Stored items:
======
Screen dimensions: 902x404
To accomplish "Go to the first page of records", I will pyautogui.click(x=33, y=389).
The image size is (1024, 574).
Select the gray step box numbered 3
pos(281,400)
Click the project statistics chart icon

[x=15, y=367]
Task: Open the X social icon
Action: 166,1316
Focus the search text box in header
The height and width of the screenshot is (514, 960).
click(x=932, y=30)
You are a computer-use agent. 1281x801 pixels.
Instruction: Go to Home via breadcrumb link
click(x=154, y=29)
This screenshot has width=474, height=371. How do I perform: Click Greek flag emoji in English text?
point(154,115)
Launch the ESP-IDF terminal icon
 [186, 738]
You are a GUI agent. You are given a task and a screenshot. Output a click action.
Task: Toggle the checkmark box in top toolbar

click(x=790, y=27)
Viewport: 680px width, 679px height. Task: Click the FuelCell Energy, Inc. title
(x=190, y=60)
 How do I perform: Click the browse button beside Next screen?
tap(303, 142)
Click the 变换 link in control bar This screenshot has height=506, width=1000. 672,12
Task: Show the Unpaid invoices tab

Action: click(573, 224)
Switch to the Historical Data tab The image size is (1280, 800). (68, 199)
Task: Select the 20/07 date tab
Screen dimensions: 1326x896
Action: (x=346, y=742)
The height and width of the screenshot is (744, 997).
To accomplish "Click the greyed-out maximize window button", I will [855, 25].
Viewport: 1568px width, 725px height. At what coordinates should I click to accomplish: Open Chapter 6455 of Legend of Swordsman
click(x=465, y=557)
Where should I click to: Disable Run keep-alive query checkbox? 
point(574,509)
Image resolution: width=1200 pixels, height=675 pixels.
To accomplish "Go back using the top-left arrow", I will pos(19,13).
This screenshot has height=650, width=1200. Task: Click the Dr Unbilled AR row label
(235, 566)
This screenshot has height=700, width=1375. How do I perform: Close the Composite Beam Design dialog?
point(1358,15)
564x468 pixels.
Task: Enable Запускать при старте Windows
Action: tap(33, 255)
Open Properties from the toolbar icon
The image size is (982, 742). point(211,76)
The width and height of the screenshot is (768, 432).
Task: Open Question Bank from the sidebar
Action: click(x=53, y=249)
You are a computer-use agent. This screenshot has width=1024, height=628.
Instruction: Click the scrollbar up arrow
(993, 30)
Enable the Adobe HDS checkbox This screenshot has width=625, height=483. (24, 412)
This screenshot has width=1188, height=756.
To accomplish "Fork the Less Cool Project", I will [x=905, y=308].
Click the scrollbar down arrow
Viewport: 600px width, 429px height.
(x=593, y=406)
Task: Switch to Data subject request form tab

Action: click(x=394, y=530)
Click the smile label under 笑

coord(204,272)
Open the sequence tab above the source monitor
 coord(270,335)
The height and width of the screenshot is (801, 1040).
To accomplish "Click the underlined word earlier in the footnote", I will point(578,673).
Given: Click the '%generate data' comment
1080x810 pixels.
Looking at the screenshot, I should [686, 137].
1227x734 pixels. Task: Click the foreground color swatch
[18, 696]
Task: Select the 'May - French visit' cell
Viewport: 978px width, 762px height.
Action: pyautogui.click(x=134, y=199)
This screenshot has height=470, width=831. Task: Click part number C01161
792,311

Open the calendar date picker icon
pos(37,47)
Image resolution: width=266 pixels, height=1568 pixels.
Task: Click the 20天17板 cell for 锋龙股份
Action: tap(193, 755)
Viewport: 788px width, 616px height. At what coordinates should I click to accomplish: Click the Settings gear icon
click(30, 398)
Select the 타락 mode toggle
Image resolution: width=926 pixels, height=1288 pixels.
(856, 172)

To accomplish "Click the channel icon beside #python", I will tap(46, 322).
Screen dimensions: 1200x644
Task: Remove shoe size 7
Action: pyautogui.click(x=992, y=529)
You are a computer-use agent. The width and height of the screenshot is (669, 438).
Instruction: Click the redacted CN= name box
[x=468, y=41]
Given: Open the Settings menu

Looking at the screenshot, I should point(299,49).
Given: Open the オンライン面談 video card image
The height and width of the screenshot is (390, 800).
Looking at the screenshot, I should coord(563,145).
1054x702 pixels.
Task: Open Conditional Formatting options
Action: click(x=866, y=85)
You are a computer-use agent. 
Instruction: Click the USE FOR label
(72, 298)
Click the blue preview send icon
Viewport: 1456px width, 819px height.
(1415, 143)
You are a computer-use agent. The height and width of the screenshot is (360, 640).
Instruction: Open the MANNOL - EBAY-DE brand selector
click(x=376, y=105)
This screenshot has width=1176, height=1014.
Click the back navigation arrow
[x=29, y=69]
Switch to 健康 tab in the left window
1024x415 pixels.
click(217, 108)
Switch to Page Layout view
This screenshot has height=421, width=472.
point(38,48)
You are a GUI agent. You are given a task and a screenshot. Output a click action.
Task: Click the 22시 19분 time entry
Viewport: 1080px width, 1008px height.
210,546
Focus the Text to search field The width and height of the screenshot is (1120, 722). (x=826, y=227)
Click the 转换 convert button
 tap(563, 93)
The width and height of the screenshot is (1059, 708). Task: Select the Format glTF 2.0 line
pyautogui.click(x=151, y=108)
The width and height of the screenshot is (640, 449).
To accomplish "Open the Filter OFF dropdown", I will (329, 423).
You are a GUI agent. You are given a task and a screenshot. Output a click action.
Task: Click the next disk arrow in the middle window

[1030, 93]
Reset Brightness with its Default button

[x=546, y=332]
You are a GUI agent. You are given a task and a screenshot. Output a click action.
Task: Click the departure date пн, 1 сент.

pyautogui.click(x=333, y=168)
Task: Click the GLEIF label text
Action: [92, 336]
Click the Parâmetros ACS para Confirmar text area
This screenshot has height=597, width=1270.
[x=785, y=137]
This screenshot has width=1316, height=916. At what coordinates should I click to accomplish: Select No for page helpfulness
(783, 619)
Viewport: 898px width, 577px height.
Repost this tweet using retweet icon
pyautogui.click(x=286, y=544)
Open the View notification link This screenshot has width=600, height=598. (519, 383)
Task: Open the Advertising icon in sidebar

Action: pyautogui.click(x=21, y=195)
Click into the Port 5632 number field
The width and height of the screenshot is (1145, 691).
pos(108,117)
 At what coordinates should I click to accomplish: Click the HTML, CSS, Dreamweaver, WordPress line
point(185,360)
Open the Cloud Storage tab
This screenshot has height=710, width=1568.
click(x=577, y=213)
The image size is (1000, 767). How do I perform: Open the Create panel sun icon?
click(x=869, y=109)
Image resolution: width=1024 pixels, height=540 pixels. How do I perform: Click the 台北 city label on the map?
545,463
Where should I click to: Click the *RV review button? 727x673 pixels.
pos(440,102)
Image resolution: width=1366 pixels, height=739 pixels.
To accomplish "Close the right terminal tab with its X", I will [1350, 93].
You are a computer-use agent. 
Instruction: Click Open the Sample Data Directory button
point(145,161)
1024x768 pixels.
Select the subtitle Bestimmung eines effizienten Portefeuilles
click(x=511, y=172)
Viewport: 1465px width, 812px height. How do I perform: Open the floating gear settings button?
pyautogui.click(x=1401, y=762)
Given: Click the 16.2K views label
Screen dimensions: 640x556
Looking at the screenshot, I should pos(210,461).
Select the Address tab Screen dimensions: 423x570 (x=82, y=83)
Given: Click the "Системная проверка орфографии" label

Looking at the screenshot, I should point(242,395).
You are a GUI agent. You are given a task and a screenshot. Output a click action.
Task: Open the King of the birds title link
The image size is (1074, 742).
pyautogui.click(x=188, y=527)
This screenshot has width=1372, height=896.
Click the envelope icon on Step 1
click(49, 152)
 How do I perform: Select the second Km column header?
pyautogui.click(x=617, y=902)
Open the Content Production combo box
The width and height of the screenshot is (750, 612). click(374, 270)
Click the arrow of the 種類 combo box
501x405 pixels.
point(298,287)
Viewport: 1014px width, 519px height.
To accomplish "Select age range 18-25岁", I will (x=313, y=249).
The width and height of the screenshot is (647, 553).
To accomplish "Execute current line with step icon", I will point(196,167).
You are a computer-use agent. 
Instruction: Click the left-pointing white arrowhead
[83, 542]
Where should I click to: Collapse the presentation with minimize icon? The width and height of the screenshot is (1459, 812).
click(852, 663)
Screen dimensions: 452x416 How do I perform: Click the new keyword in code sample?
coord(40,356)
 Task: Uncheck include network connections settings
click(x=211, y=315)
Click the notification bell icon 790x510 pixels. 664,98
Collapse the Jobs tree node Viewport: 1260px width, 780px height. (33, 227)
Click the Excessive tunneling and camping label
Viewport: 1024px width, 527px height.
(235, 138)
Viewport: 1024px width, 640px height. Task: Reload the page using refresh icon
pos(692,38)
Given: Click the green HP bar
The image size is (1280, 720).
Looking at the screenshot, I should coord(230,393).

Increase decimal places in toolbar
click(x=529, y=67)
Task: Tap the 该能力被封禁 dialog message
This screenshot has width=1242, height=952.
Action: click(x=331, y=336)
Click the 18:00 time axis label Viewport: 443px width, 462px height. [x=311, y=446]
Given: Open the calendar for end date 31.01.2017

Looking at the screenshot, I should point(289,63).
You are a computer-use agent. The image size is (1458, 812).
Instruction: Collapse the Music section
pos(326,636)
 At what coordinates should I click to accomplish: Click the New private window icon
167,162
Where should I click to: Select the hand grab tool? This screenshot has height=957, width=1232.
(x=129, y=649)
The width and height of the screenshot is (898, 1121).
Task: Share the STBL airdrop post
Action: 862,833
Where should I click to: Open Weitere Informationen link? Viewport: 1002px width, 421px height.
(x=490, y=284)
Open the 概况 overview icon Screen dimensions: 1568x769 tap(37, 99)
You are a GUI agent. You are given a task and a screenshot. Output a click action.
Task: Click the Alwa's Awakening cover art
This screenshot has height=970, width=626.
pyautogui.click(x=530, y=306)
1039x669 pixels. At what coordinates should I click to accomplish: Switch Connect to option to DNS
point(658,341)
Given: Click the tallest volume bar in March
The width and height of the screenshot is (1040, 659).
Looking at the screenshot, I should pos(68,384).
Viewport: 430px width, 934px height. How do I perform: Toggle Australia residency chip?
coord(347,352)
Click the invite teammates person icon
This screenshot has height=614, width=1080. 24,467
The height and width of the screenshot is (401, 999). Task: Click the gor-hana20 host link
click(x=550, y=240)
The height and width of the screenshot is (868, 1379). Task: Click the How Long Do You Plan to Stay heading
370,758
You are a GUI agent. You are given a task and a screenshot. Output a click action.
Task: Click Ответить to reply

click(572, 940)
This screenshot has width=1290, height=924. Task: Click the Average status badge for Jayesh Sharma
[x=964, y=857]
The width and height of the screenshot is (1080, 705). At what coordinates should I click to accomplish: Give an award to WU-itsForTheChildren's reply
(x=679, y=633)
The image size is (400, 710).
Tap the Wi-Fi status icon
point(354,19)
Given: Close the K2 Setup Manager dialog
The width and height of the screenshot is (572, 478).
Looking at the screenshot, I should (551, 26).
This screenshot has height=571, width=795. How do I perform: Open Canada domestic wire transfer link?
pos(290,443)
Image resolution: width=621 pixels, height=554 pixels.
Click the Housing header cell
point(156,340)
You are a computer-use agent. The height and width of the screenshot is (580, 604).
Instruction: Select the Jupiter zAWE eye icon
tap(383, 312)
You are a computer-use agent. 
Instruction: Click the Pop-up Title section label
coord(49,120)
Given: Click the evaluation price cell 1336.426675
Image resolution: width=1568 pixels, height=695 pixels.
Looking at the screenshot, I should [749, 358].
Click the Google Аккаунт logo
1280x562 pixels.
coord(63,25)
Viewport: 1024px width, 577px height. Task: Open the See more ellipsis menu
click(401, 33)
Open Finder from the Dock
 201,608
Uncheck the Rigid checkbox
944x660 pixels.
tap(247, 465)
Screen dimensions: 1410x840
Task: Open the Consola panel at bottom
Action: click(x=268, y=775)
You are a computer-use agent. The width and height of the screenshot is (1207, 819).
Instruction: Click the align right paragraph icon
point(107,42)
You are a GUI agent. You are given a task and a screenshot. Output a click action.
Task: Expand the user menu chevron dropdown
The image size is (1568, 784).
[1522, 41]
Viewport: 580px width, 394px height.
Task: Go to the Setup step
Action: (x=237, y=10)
======
Instructions to follow:
Examine the entries and say how many of their lines hold the word "notification". No other words should accompany the number.

Answer box:
2